# 本文
ほぼ日刊イトイ新聞の2022年は、
糸井重里と50年来の親友、
コピーライターの仲畑貴志さんとの
対談企画からはじまります。
〝水と油〟を自称するほど正反対な性格で、
似ていないからこそ認め合う、仲のいいふたり。
久しぶりに会って、愉快な話を繰り広げました。
毎日新聞の連載「仲畑流万能川柳」で
30年にわたって選者を務める仲畑さん。
川柳には詳しくないんだ、と語りながらも
年間15万通の中から句を選び、
連載を続けているには理由があります。
毎日新聞社主催のオンラインイベント
「仲畑貴志×糸井重里『誰だってつぶやきたい』
~万能川柳30周年記念トーク~」での対談を、
ほぼ日編集バージョンでお届けします。
仲畑 貴志(なかはたたかし)
コピーライター。
1947年生まれ。京都府出身。
数多くの広告キャンペーンを手がけ、
カンヌ国際広告映画祭金賞、
ニューヨークADC国際部門賞などの
広告賞を300以上受賞。
元東京コピーライターズクラブ会長。
お茶目とチャーミングをモットーに、
毎日新聞朝刊の人気連載「仲畑流万能川柳」の
選者を1991年から務めている。
糸井重里とは20代の頃からの親友。
仲畑流万能川柳(毎日新聞)
『日本のつぶやき 万能川柳秀句一〇〇〇』

# 一覧

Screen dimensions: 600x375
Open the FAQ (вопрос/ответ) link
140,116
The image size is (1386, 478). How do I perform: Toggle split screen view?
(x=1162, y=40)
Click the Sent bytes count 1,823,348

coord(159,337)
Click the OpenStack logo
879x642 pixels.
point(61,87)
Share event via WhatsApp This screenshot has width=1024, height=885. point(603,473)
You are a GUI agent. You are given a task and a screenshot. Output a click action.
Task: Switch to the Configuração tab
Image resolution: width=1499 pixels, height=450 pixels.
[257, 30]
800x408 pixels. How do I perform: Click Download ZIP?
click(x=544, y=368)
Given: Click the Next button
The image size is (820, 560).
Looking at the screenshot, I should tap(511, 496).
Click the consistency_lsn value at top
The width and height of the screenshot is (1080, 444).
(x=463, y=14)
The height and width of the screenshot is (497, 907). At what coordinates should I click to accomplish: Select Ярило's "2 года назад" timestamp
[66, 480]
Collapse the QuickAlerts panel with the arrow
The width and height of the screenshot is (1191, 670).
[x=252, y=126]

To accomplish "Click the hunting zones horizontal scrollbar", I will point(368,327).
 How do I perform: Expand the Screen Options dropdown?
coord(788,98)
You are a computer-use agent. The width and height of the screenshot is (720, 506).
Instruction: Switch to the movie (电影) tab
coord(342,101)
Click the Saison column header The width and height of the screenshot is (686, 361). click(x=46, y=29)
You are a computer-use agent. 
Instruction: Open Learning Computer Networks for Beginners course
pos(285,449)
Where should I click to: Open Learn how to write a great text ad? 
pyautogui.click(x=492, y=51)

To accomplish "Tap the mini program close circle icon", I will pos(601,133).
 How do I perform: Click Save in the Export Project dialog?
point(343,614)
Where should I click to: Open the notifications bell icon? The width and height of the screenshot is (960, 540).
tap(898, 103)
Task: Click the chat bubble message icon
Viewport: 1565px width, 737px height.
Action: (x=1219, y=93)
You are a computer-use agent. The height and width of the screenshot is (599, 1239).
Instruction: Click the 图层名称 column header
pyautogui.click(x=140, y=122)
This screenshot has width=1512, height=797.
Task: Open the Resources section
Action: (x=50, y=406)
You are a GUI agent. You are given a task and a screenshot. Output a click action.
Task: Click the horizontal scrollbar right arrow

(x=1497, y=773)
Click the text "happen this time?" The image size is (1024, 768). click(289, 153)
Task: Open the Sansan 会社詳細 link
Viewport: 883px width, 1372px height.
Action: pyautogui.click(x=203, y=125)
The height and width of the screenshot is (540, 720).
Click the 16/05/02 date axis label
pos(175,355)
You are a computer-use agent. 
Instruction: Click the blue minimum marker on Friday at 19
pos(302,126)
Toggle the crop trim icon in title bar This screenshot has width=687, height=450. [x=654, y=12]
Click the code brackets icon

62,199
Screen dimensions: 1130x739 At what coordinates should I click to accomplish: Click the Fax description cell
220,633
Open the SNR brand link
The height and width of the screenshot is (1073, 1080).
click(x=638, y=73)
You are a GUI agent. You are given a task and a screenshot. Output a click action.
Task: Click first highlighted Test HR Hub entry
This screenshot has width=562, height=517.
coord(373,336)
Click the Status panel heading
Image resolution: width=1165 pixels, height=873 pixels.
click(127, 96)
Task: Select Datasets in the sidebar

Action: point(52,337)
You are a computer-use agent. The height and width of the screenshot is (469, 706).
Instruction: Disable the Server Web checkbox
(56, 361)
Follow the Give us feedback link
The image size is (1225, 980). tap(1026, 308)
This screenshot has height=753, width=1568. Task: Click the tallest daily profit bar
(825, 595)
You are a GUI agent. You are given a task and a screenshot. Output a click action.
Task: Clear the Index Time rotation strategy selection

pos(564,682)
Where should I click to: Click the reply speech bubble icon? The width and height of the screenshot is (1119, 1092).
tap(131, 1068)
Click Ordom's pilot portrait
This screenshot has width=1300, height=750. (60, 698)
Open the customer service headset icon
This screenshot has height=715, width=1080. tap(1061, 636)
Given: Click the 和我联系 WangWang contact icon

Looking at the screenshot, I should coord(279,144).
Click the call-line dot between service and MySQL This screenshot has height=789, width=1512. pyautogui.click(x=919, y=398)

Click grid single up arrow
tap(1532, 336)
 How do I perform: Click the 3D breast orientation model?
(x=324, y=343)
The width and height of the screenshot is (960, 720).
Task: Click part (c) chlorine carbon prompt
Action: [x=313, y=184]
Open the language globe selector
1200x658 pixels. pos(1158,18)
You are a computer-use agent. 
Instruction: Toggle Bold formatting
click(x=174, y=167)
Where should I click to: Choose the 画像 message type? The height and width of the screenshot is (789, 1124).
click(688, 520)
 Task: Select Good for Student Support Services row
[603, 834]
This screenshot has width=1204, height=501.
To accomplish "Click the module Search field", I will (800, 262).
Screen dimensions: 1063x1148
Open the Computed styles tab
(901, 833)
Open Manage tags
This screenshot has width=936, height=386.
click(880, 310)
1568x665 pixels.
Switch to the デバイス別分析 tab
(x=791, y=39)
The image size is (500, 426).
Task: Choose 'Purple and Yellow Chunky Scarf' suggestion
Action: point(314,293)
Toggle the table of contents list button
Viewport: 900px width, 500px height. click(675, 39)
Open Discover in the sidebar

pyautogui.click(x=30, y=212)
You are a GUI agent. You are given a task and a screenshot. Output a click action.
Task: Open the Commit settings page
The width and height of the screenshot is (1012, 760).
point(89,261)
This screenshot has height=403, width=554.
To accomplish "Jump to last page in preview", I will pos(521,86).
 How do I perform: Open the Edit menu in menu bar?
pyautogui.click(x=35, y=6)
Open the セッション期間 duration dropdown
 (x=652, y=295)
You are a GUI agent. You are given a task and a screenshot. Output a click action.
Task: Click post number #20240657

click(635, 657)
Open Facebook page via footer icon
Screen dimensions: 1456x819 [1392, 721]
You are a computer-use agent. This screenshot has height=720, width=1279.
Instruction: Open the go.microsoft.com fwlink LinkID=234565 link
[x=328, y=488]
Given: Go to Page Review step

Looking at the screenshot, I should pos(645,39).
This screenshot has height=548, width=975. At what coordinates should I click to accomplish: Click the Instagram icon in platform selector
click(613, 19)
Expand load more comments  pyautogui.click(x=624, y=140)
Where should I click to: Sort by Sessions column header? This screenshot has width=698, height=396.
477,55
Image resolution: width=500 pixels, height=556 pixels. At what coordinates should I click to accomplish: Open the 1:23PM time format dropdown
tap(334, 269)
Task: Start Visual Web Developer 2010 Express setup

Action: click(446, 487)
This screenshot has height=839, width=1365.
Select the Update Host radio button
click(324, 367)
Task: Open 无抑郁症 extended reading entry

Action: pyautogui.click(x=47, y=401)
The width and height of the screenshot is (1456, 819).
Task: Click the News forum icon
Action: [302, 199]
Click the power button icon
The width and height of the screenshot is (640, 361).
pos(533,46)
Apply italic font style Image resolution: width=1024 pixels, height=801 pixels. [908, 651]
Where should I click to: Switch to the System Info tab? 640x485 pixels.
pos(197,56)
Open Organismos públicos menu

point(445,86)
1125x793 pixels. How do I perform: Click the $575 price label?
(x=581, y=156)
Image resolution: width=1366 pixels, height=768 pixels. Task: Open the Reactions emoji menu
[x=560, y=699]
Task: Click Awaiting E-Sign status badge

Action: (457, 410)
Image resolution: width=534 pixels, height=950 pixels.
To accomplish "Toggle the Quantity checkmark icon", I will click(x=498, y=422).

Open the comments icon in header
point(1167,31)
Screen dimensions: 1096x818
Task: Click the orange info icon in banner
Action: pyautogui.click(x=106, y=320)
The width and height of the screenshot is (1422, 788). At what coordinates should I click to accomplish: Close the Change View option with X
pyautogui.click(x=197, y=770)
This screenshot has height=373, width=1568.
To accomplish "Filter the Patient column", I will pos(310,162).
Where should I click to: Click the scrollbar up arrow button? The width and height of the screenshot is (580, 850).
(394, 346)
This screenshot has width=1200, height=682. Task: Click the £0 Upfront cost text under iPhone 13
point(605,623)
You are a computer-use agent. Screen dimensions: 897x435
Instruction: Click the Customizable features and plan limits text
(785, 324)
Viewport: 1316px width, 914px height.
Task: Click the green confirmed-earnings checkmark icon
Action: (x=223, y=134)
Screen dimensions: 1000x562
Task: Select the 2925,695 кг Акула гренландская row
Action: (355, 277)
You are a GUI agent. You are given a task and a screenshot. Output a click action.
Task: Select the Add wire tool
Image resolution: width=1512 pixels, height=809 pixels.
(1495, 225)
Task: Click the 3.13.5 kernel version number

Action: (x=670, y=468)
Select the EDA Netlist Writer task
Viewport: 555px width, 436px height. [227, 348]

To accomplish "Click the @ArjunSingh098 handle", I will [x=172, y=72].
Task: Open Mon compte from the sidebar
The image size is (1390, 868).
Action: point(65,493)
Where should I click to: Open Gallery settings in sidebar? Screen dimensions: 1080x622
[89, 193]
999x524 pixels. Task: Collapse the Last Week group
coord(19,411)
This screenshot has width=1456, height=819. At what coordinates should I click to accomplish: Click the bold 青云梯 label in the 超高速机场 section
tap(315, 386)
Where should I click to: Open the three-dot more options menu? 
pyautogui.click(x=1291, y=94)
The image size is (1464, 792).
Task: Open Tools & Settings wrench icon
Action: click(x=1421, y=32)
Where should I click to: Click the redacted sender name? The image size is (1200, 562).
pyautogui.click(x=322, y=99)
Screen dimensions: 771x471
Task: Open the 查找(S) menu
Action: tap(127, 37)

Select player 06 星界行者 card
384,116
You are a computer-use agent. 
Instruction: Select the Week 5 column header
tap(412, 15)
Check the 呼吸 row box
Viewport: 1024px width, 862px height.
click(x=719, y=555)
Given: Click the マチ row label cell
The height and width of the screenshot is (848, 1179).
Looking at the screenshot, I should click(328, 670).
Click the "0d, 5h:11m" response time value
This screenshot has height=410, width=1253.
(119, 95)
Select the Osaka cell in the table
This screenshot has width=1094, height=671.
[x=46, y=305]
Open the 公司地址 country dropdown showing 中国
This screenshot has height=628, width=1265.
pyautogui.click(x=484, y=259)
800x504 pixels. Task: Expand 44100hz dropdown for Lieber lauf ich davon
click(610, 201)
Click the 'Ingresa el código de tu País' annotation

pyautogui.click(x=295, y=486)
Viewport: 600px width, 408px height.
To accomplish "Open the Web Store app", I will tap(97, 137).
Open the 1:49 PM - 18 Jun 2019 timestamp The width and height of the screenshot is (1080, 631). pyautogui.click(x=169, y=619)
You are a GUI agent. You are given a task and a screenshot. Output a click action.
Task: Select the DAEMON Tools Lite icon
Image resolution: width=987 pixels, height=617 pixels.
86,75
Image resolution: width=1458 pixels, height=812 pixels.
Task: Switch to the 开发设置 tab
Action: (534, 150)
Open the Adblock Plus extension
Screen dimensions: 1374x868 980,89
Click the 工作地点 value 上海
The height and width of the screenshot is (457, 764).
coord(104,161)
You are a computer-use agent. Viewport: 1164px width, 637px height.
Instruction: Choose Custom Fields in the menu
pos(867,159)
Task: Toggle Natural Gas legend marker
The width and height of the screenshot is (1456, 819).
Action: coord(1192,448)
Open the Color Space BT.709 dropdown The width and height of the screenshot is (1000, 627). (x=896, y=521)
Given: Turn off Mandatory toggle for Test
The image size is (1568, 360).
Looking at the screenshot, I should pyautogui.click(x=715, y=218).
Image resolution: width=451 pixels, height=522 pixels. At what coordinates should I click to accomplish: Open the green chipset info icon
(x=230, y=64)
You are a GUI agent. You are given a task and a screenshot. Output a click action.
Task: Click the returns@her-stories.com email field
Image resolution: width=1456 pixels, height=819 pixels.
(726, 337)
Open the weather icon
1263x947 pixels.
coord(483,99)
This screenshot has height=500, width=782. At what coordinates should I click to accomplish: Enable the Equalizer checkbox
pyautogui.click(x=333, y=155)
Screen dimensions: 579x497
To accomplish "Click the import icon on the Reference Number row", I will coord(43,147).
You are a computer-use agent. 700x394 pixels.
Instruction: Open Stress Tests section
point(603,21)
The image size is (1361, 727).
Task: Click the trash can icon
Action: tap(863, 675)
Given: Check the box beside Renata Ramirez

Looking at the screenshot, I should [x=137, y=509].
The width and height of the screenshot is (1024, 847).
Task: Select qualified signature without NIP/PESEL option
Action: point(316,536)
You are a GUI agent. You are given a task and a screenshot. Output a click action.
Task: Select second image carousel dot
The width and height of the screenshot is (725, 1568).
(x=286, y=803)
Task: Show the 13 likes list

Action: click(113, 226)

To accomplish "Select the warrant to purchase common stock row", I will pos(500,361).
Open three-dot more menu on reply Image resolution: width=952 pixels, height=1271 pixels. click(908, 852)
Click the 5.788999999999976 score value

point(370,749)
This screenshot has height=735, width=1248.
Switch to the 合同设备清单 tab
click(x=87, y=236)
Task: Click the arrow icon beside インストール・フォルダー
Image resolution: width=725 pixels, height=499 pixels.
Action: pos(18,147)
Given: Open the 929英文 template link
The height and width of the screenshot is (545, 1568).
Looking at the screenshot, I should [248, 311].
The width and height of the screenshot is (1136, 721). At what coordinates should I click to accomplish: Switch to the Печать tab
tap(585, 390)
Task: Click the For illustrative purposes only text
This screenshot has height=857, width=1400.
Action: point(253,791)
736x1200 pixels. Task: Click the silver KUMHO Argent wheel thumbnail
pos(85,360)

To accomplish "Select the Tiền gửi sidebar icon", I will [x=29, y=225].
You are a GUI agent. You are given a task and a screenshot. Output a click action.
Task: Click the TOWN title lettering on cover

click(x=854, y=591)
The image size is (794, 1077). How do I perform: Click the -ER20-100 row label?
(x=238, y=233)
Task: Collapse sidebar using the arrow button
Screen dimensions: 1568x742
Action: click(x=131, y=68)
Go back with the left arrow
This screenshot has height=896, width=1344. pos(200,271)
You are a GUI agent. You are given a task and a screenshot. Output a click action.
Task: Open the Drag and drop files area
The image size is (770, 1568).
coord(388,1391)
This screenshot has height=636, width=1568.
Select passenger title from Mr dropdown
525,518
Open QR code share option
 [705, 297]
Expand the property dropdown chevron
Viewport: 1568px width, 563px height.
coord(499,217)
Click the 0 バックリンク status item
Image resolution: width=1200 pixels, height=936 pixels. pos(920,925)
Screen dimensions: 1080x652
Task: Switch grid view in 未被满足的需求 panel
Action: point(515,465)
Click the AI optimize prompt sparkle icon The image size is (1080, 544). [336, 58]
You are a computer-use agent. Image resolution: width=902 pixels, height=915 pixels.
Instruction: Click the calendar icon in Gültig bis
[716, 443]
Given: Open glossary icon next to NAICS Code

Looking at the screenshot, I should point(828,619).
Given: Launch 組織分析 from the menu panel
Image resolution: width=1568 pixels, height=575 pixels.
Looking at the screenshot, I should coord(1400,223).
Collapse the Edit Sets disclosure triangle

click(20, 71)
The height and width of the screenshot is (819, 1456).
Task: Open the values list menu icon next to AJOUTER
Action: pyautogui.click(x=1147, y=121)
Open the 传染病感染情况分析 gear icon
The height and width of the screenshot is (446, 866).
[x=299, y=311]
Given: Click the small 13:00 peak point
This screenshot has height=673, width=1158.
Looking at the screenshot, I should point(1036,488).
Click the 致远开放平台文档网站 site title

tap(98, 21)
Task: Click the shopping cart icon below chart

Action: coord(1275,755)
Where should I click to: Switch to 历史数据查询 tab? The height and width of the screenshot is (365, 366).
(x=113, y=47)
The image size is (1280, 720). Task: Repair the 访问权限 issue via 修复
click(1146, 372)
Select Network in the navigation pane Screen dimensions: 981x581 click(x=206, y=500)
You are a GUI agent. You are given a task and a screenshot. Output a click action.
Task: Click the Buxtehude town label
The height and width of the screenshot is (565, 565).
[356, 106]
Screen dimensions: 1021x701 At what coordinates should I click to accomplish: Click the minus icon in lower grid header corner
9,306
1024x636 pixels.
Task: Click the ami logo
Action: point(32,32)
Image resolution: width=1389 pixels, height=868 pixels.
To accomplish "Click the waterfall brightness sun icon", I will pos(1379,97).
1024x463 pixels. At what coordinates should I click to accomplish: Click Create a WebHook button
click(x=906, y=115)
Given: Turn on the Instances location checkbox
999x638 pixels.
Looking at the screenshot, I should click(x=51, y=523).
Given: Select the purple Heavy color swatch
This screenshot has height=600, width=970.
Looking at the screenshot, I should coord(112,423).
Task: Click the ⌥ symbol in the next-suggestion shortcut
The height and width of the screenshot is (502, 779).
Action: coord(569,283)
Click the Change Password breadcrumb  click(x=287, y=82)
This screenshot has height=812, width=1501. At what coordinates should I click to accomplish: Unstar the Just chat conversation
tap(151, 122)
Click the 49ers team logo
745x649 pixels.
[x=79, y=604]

# 目的 1
対談紹介文の内容を2文でまとめてください。
# 目的 2
対談紹介文にある「久しぶりに会って、愉快な話を繰り広げました。」という一文を英語に訳してください。
# 目的 3
対談紹介文を、最後の行のあとから書き継いでください。

# 結果 1
ほぼ日刊イトイ新聞の2022年は、糸井重里と50年来の親友であるコピーライターの仲畑貴志さんとの対談企画から始まり、毎日新聞社主催のオンラインイベントでの対談をほぼ日編集バージョンで届けます。仲畑さんは毎日新聞の連載「仲畑流万能川柳」で1991年から選者を務めており、年間15万通の中から句を選んで連載を続けています。

# 結果 2
They met for the first time in a while and had a delightful conversation.

# 結果 3
仲畑くんと糸井くん
仲畑貴志さんに訊く、土屋耕一さんの「顔」
- 糸井
- さっき台本をもらったけど、
仲畑くんに台本なんてありえないよね。
この人は帰っちゃうんだから、途中で。
- 仲畑
- NHKの生放送で帰ったことあるの。
ま、いま思えばダメだよね。
- 糸井
- あの時代、ってことで。
- 仲畑
- そうそうそう。
糸井くんは毛があっていいよね、
白くなっても若く見える。
年取って見られるんだよ、おれは。
- 糸井
- まさか、そこで敬われるとは(笑)。
でもねえ、本当に年は取ったから。
- 仲畑
- それもそうだよね。
糸井くんは忙しいから申し訳ないけど、
こういうイベントがなかったらさ、
どっちか先にいなくなっちゃって、
もう会えなくなることがあるっていう年なのよ。
ふと、それを思ったよ。
- 糸井
- ああ、そうか。
- 仲畑
- こないだ「『MOTHER』はいいねえ」
と言うやつがいたね。
- 糸井
- あっ、うれしい(笑)。
- 仲畑
- ああいうものってずっと愛されるんだね。
- 糸井
- ゲームって長い時間つきあうからさ、
40時間とか50時間とかね。
そういう意味では小説だと、
10時間あれば読んじゃうじゃない?
- 仲畑
- おれなんか『信長の野望』まだやってるからね。
- 糸井
- あっ、そう。
- 仲畑
- うん、自分でいろいろ変えてさ。
要するに縛りをいっぱいつけてやるの。
- 糸井
- 「こんどは今川義元になろう」みたいな?
- 仲畑
- 何年以内とか決めて。
自分で縛りを設けて、
ものすごい難しいことをやって遊んでるの。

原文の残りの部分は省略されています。